ABOUT THIS EXERCISE: Wherever a line of the listing holds the string "element", copy that line.
┏━━
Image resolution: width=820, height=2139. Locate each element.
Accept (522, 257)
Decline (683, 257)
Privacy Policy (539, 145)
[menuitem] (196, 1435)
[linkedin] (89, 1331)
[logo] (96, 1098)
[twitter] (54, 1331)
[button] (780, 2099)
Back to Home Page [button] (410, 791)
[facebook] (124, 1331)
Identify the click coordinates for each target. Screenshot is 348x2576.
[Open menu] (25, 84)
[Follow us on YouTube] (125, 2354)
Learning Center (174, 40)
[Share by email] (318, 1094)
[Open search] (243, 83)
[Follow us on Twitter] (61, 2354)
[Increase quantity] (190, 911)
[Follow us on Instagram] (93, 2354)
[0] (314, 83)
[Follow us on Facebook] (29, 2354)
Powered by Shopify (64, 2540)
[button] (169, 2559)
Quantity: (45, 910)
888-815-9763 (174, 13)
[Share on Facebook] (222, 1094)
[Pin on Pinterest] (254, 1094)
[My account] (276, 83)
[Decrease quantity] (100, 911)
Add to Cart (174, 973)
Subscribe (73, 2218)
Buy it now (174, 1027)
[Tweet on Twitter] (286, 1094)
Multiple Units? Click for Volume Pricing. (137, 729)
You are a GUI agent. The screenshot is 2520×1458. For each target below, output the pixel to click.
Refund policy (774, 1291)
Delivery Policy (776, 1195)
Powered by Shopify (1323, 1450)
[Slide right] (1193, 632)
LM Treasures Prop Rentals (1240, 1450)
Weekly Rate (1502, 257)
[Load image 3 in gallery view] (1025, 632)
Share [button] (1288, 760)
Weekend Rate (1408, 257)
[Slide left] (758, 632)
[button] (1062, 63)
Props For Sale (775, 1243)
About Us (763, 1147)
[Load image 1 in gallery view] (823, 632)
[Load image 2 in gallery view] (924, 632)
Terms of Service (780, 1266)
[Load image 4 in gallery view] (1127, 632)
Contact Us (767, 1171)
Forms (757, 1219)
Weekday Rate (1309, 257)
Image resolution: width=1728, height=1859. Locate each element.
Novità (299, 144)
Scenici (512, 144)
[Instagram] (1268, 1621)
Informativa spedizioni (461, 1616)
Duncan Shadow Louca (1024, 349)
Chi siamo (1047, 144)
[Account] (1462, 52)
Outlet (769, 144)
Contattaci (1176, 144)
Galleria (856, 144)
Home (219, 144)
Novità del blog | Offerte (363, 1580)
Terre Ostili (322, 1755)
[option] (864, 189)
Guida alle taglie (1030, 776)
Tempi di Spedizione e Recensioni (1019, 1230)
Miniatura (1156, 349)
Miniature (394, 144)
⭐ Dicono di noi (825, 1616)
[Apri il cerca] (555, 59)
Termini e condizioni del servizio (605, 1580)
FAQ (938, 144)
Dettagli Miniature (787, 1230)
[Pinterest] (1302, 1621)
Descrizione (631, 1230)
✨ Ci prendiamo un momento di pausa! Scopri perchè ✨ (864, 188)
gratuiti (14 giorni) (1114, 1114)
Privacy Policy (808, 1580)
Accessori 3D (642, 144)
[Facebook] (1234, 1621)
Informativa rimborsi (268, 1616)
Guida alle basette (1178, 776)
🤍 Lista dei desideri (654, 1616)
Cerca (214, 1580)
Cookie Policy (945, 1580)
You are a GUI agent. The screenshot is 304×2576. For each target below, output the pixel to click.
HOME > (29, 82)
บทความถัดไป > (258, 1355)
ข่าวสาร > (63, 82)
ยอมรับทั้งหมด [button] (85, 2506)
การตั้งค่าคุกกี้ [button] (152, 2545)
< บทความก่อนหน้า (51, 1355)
┗━━
YOUR RESPONSE:
Image resolution: width=820, height=2139. Locate each element.
Image resolution: width=1728, height=1859. Locate each element.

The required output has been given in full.